**WHAT IS REQUIRED:** Give back all of the records exactly.
______
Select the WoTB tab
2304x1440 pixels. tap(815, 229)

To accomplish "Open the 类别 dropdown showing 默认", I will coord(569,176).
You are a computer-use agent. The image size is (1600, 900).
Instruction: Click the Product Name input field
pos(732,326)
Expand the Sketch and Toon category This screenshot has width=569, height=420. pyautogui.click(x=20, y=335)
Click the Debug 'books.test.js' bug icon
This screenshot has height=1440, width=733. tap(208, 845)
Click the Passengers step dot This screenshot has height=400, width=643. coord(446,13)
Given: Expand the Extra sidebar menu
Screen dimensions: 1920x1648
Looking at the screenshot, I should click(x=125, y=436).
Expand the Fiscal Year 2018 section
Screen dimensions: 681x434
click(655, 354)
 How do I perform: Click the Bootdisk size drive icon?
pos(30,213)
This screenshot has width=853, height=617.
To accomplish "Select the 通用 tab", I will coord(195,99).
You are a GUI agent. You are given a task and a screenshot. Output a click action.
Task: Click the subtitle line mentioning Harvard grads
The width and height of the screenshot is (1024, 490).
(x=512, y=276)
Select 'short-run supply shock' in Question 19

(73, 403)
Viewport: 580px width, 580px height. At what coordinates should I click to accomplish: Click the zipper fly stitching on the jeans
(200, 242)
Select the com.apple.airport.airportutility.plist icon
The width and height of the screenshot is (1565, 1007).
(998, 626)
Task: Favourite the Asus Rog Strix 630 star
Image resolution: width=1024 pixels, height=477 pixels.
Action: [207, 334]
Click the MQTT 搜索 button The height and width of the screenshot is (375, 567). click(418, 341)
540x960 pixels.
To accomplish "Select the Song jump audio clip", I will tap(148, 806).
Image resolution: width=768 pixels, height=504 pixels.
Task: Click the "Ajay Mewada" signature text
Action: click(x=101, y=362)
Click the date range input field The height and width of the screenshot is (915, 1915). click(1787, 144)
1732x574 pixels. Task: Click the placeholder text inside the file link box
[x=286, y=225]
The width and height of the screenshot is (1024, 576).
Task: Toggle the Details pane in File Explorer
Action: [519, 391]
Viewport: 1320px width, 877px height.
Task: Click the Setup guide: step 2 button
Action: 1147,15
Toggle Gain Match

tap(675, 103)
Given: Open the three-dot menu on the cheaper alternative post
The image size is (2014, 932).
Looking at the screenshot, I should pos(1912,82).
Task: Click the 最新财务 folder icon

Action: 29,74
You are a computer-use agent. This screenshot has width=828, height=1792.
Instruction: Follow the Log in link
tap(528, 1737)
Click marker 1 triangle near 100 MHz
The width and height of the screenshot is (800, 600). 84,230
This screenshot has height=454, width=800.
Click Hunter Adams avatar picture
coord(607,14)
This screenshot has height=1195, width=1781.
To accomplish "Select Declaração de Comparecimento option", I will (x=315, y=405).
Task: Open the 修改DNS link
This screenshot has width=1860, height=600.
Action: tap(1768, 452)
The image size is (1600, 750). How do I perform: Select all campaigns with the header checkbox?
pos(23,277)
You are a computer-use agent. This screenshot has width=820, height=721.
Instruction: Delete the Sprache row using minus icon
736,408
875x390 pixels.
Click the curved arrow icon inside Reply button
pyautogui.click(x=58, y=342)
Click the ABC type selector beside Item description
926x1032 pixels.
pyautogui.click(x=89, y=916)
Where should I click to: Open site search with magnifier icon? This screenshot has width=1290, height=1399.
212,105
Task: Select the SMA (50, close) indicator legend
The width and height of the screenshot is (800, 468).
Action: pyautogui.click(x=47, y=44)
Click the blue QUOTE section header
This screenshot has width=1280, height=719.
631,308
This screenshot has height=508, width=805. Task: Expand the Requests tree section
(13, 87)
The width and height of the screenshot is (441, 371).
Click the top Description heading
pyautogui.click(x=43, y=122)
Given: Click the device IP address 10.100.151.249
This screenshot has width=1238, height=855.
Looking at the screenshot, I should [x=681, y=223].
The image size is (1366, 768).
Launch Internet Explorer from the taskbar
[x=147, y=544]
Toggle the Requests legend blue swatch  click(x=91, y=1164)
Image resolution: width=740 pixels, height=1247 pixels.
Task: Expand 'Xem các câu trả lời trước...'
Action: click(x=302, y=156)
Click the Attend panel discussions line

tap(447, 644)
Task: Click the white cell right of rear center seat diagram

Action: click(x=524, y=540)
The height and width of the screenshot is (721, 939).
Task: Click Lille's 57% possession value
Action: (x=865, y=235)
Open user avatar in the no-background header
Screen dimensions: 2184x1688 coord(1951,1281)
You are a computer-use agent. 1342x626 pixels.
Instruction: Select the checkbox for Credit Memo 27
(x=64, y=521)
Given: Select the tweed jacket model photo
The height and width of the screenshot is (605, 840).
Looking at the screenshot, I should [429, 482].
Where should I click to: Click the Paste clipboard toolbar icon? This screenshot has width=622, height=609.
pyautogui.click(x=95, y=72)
______
**RESPONSE TO THE EXERCISE:**
Select the WoTB tab
2304x1440 pixels. tap(815, 229)

To accomplish "Open the 类别 dropdown showing 默认", I will coord(569,176).
You are a computer-use agent. The image size is (1600, 900).
Instruction: Click the Product Name input field
pos(732,326)
Expand the Sketch and Toon category This screenshot has width=569, height=420. pyautogui.click(x=20, y=335)
Click the Debug 'books.test.js' bug icon
This screenshot has height=1440, width=733. tap(208, 845)
Click the Passengers step dot This screenshot has height=400, width=643. coord(446,13)
Given: Expand the Extra sidebar menu
Screen dimensions: 1920x1648
Looking at the screenshot, I should click(x=125, y=436).
Expand the Fiscal Year 2018 section
Screen dimensions: 681x434
click(655, 354)
 How do I perform: Click the Bootdisk size drive icon?
pos(30,213)
This screenshot has width=853, height=617.
To accomplish "Select the 通用 tab", I will coord(195,99).
You are a GUI agent. You are given a task and a screenshot. Output a click action.
Task: Click the subtitle line mentioning Harvard grads
The width and height of the screenshot is (1024, 490).
(x=512, y=276)
Select 'short-run supply shock' in Question 19

(73, 403)
Viewport: 580px width, 580px height. At what coordinates should I click to accomplish: Click the zipper fly stitching on the jeans
(200, 242)
Select the com.apple.airport.airportutility.plist icon
The width and height of the screenshot is (1565, 1007).
(998, 626)
Task: Favourite the Asus Rog Strix 630 star
Image resolution: width=1024 pixels, height=477 pixels.
Action: [207, 334]
Click the MQTT 搜索 button The height and width of the screenshot is (375, 567). click(418, 341)
540x960 pixels.
To accomplish "Select the Song jump audio clip", I will tap(148, 806).
Image resolution: width=768 pixels, height=504 pixels.
Task: Click the "Ajay Mewada" signature text
Action: click(x=101, y=362)
Click the date range input field The height and width of the screenshot is (915, 1915). click(1787, 144)
1732x574 pixels. Task: Click the placeholder text inside the file link box
[x=286, y=225]
The width and height of the screenshot is (1024, 576).
Task: Toggle the Details pane in File Explorer
Action: [519, 391]
Viewport: 1320px width, 877px height.
Task: Click the Setup guide: step 2 button
Action: 1147,15
Toggle Gain Match

tap(675, 103)
Given: Open the three-dot menu on the cheaper alternative post
The image size is (2014, 932).
Looking at the screenshot, I should pos(1912,82).
Task: Click the 最新财务 folder icon

Action: 29,74
You are a computer-use agent. This screenshot has width=828, height=1792.
Instruction: Follow the Log in link
tap(528, 1737)
Click marker 1 triangle near 100 MHz
The width and height of the screenshot is (800, 600). 84,230
This screenshot has height=454, width=800.
Click Hunter Adams avatar picture
coord(607,14)
This screenshot has height=1195, width=1781.
To accomplish "Select Declaração de Comparecimento option", I will (x=315, y=405).
Task: Open the 修改DNS link
This screenshot has width=1860, height=600.
Action: tap(1768, 452)
The image size is (1600, 750). How do I perform: Select all campaigns with the header checkbox?
pos(23,277)
You are a computer-use agent. This screenshot has width=820, height=721.
Instruction: Delete the Sprache row using minus icon
736,408
875x390 pixels.
Click the curved arrow icon inside Reply button
pyautogui.click(x=58, y=342)
Click the ABC type selector beside Item description
926x1032 pixels.
pyautogui.click(x=89, y=916)
Where should I click to: Open site search with magnifier icon? This screenshot has width=1290, height=1399.
212,105
Task: Select the SMA (50, close) indicator legend
The width and height of the screenshot is (800, 468).
Action: pyautogui.click(x=47, y=44)
Click the blue QUOTE section header
This screenshot has width=1280, height=719.
631,308
This screenshot has height=508, width=805. Task: Expand the Requests tree section
(13, 87)
The width and height of the screenshot is (441, 371).
Click the top Description heading
pyautogui.click(x=43, y=122)
Given: Click the device IP address 10.100.151.249
This screenshot has width=1238, height=855.
Looking at the screenshot, I should [x=681, y=223].
The image size is (1366, 768).
Launch Internet Explorer from the taskbar
[x=147, y=544]
Toggle the Requests legend blue swatch  click(x=91, y=1164)
Image resolution: width=740 pixels, height=1247 pixels.
Task: Expand 'Xem các câu trả lời trước...'
Action: click(x=302, y=156)
Click the Attend panel discussions line

tap(447, 644)
Task: Click the white cell right of rear center seat diagram

Action: click(x=524, y=540)
The height and width of the screenshot is (721, 939).
Task: Click Lille's 57% possession value
Action: (x=865, y=235)
Open user avatar in the no-background header
Screen dimensions: 2184x1688 coord(1951,1281)
You are a computer-use agent. 1342x626 pixels.
Instruction: Select the checkbox for Credit Memo 27
(x=64, y=521)
Given: Select the tweed jacket model photo
The height and width of the screenshot is (605, 840).
Looking at the screenshot, I should [429, 482].
Where should I click to: Click the Paste clipboard toolbar icon? This screenshot has width=622, height=609.
pyautogui.click(x=95, y=72)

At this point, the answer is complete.